Por lo demás, hay un rasgo trágico y mítico en las dos parejas de la familia. El Padre y la Hermana sostienen una relación incestuosa en la que el primero simboliza la dominación material y espiritual, al someter familia y pueblo por mandato divino de la sangre, pareja esta que representa la barbarie —y que anticipa algunas novelas latinoamericanas de dictadores—. Y la pareja más progresista de la Hermana y el Hermano —quien se subleva ante el padre y se une a la huelga—, con valores de justicia social, educados entre lo lúdico y lo erótico, que representa la civilización. Ninguna de ellas gana o pierde —y aquí reside la tragedia, como dice Pablo Montoya—, sino que se perpetúa el lastre atávico, se reemplaza un odio por otro.
En últimas, la novela sugiere un acto de contrición colectivo entre víctimas o victimarios, por nuestra amnesia e impunidad ante la infamia de nuestra historia, semejante a la actualidad. Y su juego poliédrico del tiempo y del espacio se plantea como un desafío, una fractura del tiempo del odio y la soledad, un rompecabezas de la memoria.
El libro se cierra con la serie de Los cuentos de Juana, que defrauda por desigual y gusta por lo excéntrica. Con el personaje principal aquí y allá, observamos que Cepeda podría haber ejecutado un plan, no sin éxito, si hubiera evitado envolver a Juana en una atmósfera fragmentaria, forzadamente, con el ánimo de que el libro fuera novela. Juana es ciega en un cuento, tiene cabellos de oro y es hija de una pianista aficionada que vive en Ciénaga. Juana es individualista, mata futbolistas con una cerbatana, se casa y se suicida el día de su matrimonio. En un afilado cuento, juega a la charada con Bartolomé de las Casas. En otro se mete de puta por la veta erótica que descubre en la Biblia. Para algunos críticos, Juana es un álter ego de Cepeda por ser transgresora en un medio hostil.
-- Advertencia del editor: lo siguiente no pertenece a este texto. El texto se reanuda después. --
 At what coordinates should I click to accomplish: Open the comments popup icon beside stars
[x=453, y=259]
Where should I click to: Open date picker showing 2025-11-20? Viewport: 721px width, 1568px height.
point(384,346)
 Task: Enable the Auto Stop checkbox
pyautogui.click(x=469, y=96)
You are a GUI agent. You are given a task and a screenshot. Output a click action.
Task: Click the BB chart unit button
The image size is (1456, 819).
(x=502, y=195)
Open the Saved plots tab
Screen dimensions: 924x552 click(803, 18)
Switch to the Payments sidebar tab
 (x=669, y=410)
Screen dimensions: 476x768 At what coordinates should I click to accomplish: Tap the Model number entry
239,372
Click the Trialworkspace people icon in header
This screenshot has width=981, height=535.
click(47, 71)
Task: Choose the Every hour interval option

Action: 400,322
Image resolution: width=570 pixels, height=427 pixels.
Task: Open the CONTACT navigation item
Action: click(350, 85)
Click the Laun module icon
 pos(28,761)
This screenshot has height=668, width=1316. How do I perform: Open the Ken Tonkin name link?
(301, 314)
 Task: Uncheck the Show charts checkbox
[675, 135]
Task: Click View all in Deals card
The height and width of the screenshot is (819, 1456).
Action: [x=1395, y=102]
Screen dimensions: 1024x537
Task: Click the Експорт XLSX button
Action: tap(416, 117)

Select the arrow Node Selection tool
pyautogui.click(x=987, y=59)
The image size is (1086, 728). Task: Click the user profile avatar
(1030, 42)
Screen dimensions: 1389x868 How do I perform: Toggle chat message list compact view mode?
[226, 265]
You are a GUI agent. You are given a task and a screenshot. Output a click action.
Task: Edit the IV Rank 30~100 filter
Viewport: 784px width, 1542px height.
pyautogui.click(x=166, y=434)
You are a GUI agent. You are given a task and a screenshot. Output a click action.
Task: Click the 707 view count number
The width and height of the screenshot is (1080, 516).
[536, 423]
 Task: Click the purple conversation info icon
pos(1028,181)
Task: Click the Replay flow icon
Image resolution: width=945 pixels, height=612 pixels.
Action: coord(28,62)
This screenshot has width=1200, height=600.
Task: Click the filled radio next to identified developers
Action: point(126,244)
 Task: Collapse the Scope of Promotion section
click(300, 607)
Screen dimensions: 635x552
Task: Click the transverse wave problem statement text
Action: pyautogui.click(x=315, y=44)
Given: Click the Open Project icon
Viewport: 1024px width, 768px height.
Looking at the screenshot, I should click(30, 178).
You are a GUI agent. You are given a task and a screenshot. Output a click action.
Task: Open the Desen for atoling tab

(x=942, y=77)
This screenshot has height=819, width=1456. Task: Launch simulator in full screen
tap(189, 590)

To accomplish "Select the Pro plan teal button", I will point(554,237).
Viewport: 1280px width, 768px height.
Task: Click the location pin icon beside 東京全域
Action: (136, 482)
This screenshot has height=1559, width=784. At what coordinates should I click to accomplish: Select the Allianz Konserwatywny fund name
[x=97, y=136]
Aquí también aparece el Padre atroz de La casa grande con rasgos más humanos, pero las mujeres heredan el mismo fracaso y desgracia, y el tema del odio se siente retórico y fatigado. Y si en Todos estábamos a la espera cada cuento era la aventura y forma de un relato, en Los cuentos de Juana la anécdota y lo regional son centrales y se relacionan con la actividad cinematográfica de Cepeda.
Decía Pascal que solo creía en los relatos de los testigos que habían muerto en la batalla. Pero un muerto no puede relatarnos nada. Y la paradoja de esta idea nos lleva a creer que en la gran literatura el hecho poético pesa más que el hecho histórico, que allí late un sentido más creador de la historia, como dice Lezama. Pues si es necesario morir en la batalla para hacer el relato, es que hay una forma superior de relatar, una forma de morir para ser otro. Y Cepeda logró ser otro. Murió a los 46 años y de tres batallas ganó dos.